= TASK INSTRUCTIONS =
Please make an exact copy of the lines from the one holding "This screenshot has height=361, width=570." through the end of the data, both ends included, with no pictures.

····················

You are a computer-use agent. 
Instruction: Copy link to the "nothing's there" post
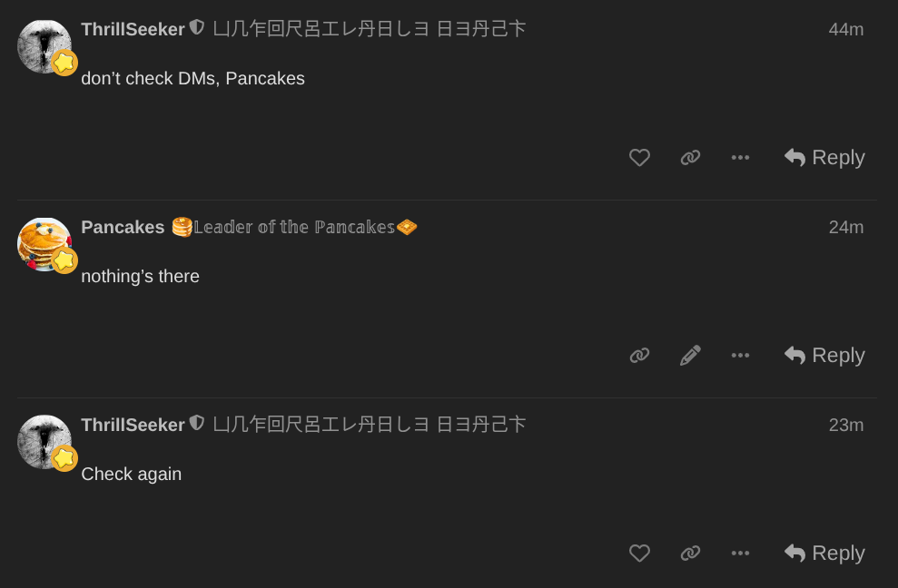click(639, 356)
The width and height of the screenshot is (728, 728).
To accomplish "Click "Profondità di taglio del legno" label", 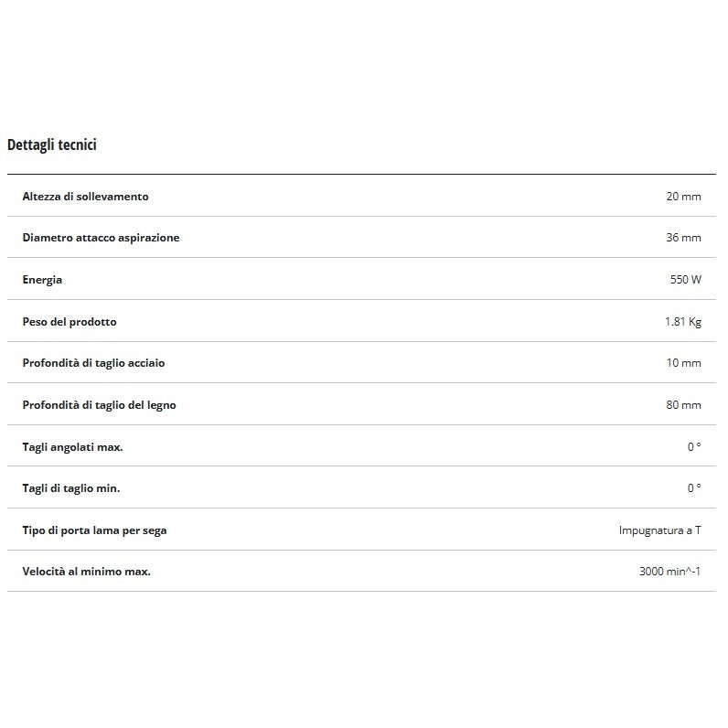I will point(99,405).
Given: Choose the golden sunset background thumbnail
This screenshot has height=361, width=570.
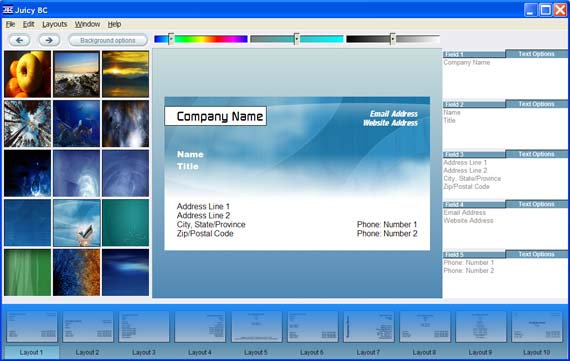Looking at the screenshot, I should click(x=125, y=74).
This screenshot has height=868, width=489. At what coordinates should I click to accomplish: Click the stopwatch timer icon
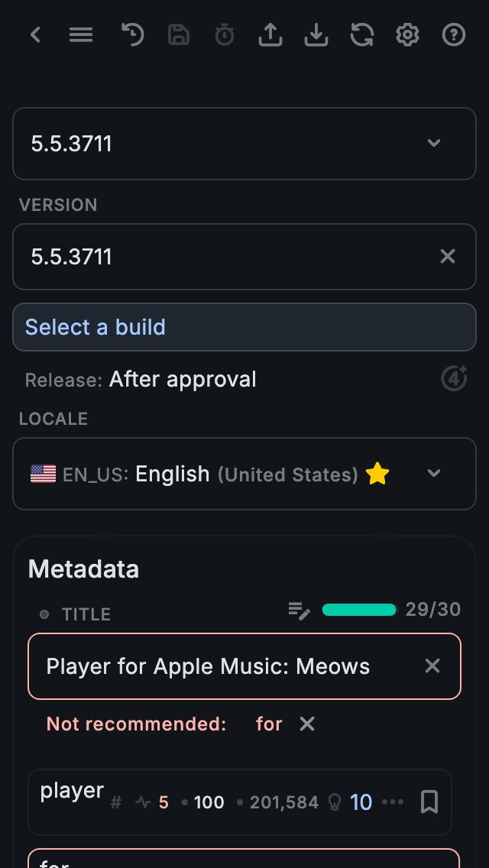(x=225, y=34)
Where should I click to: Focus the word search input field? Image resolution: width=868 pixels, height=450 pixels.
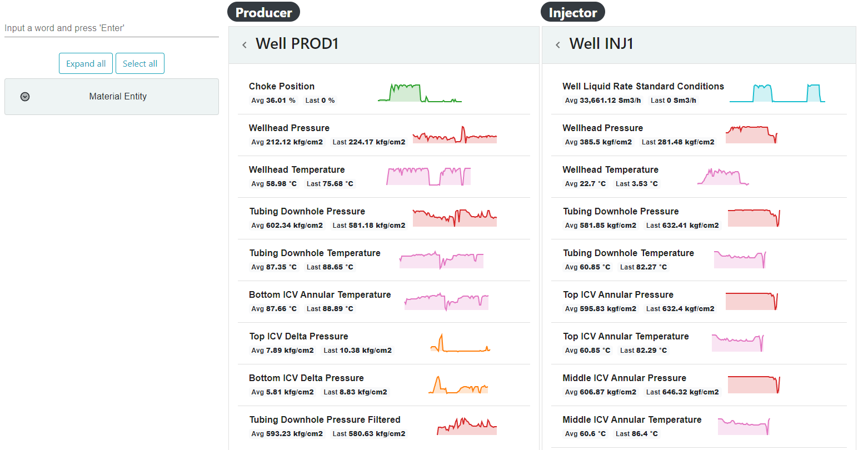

····················

= ANSWER SECTION =
This screenshot has height=361, width=570.
Looking at the screenshot, I should click(x=125, y=74).
This screenshot has height=868, width=489. At what coordinates should I click to accomplish: Click the stopwatch timer icon
(x=225, y=34)
Where should I click to: Focus the word search input field? Image resolution: width=868 pixels, height=450 pixels.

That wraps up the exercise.